The book ends with a powerful meditation on the meanings of climate change and fossil fuel power, describing the use of fossil combustion as an attempt to break with natural cyclical time through the release of stored but finite energy. It also describes indigenous peoples in the region today as living within multiple temporalities: hunting for whale and walrus as they once did, but with outboard motors and guns; living by subsistence but also by the market. I sort of wish Demuth had identified this contradiction earlier and described it in its development rather than just describing events and then putting this out as a thesis at the end. This book has a propulsive energy to it and the thematic organization is excellent, but it still often trades off tracing processes for listing events.
One quibble I have with this book is its reticence in drilling down into the motivations of the Soviets and the reasons why the USSR was the way it was. Demuth frequently describes Soviets in terms of zeal and plan-obsessiveness, and her descriptions of the economic plans as a constantly ratcheting and quota-focused system was quite illuminating as someone who is quite unfamiliar with Soviet economics. But she doesn't analyze how this goal of breakneck growth related to a desire for security against far more powerful capitalist nations, only describing it as a spiritual vision of earthly liberation. And her descriptions of the gulags are truly horrific and eye-opening, but don't address why the USSR was so vulnerable to violent authoritarian domination.
Another quibble I have is that the lyrical writing, while often excellent, sometimes obscures what Demuth is trying to say, especially when she addresses scientific topics like whale and reindeer migration. I would have preferred these facts delivered straight before they are described poetically. Demuth has refrains around "energy" and "time" which I wish were more developed; she tells us that capitalists and socialists alike desired the killing of animals for their "energy" though in some cases it wasn't for food or heat but for uses like clothing (in the case of fox furs and whale baleen). Not all human uses can be reduced to energy. Time often refers to the reproduction time of animal life, but Demuth doesn't discuss this systematically.

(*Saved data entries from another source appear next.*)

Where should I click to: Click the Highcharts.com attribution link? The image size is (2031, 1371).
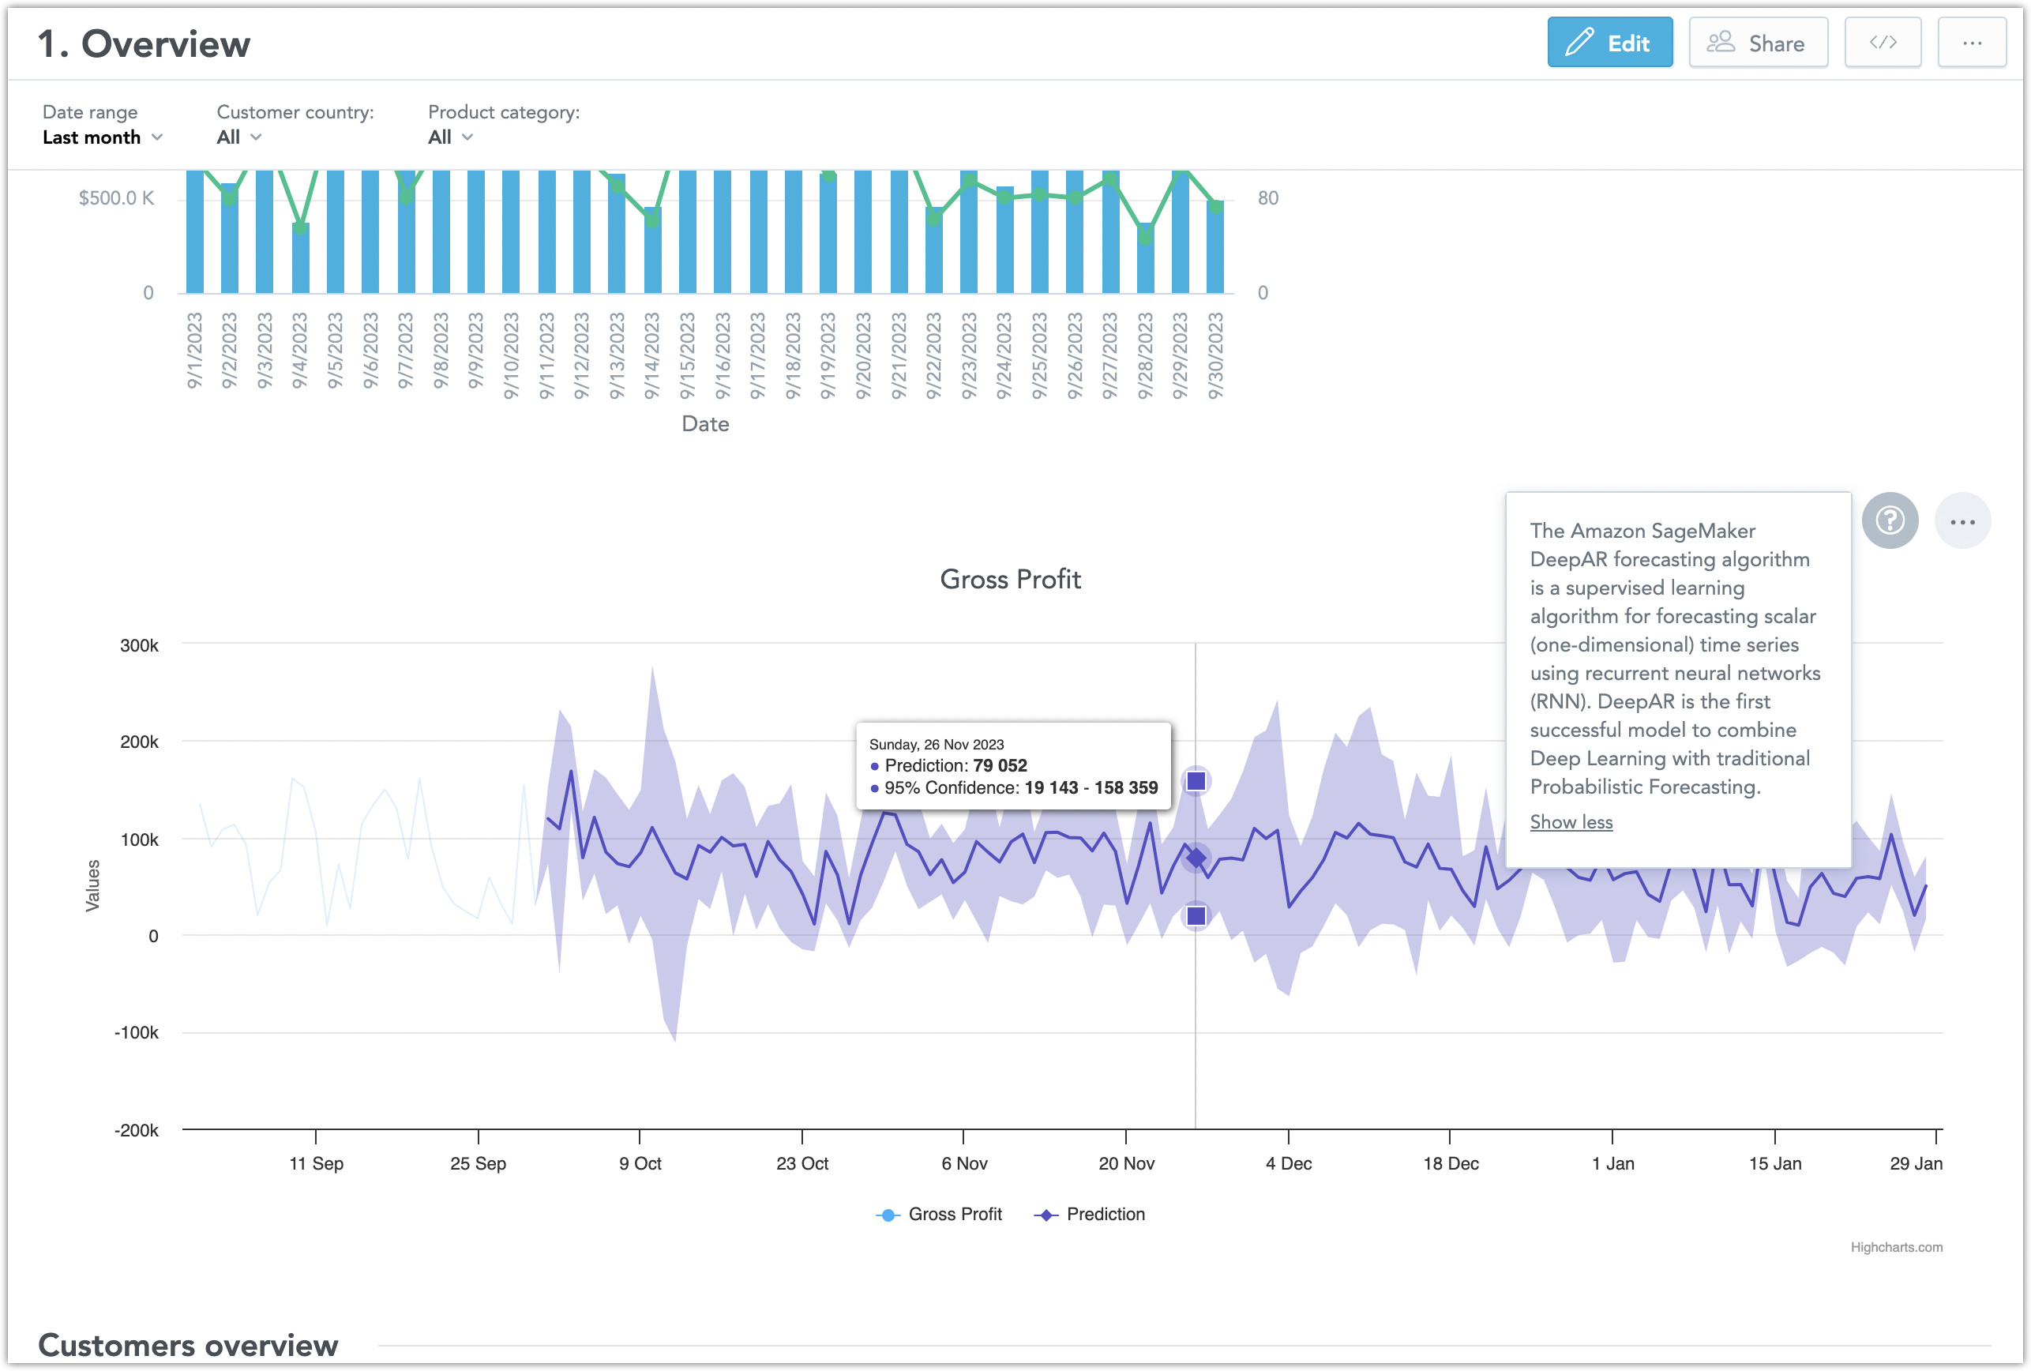[1897, 1247]
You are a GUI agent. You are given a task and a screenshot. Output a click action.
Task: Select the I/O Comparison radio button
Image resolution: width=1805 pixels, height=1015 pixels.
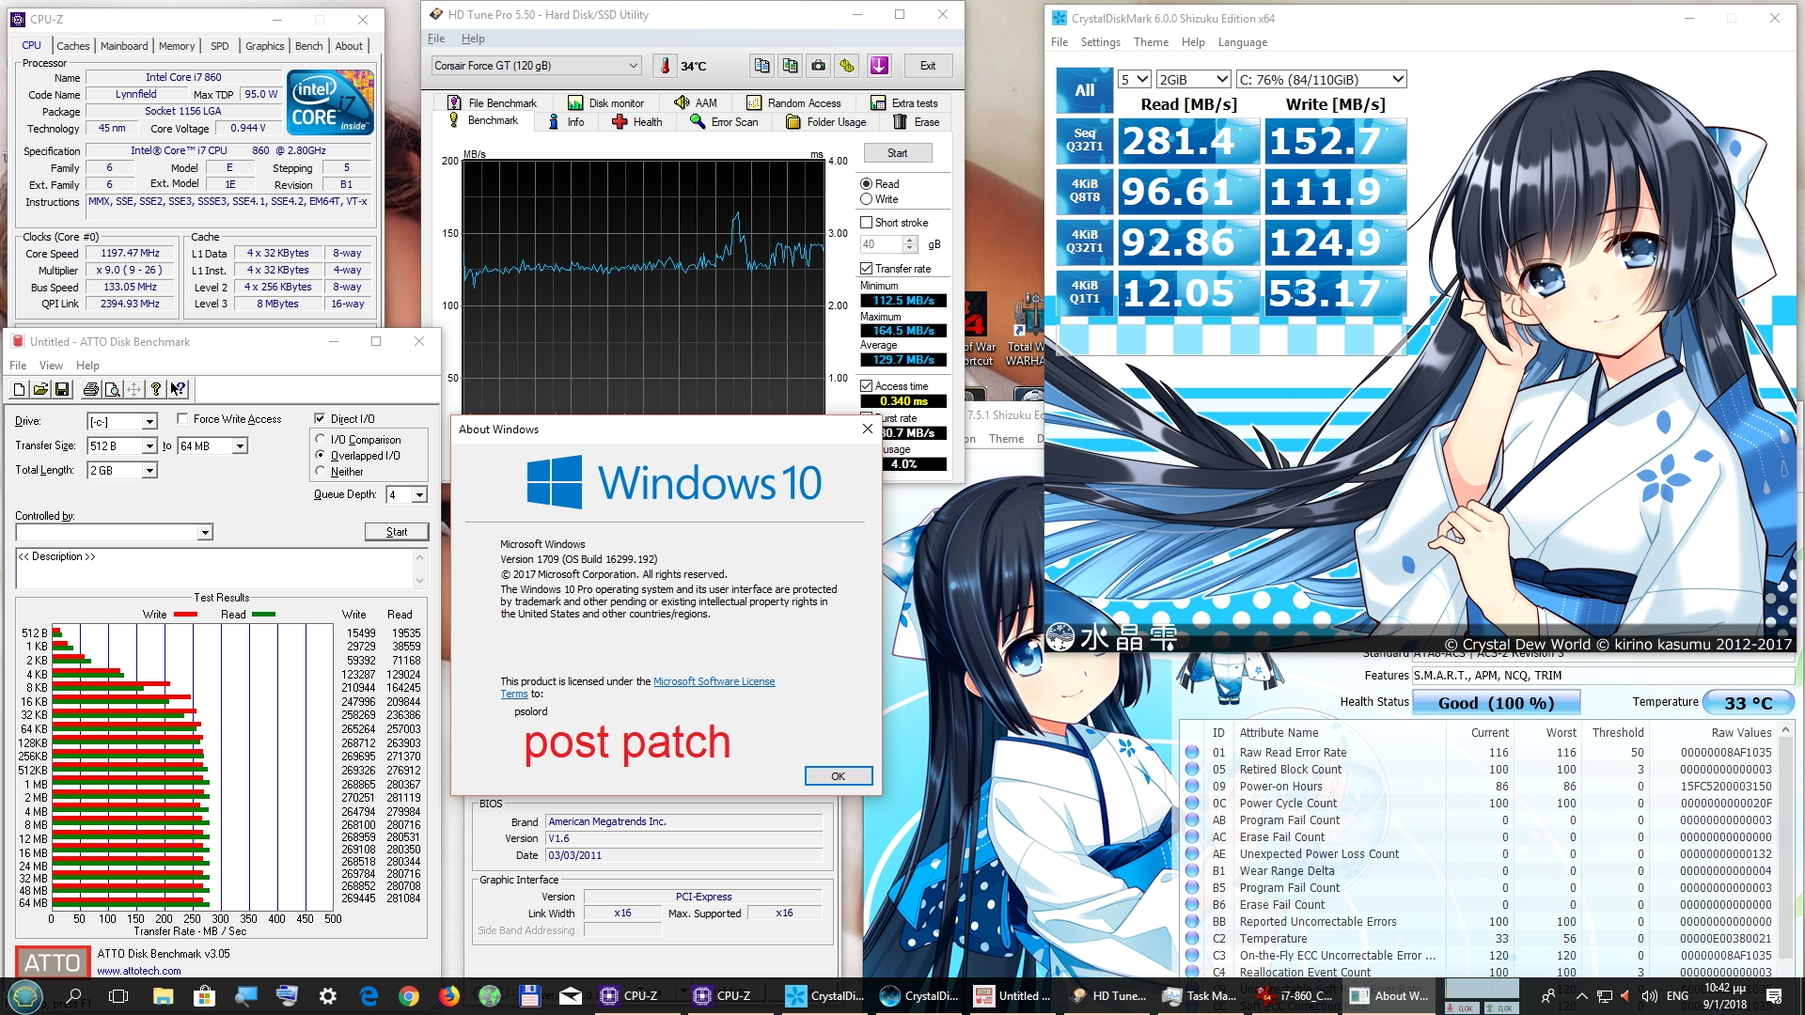click(321, 439)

But it makes sense that shortfalls like these might exist in such an ambitious and wide-ranging book. I learned so much about this region and the often destructive ways its species and indigenous peoples have been made and remade by outside social forces and ideologies that saw little value in its existing forms of social and ecological life, and strived to impose new practices and new ways of organizing knowledge that had little to do with what life there actually was, and what it needed. Indigenous societies lived in difficult conditions and sometimes waged bloody fights with one another, but recognized the interdependence of life and felt the importance of both cyclical and linear time, and the connectedness of life and death. The "modern" societies which seized their land and lives saw only the narrow human uses of land and lives, and demanded these resources when they wanted these needs satisfied.
This book is a masterful hymn to a region and the beings who have long called it home, and a warning to capitalists and socialists alike on what can happen when fine-sounding theories come into contact with a living world.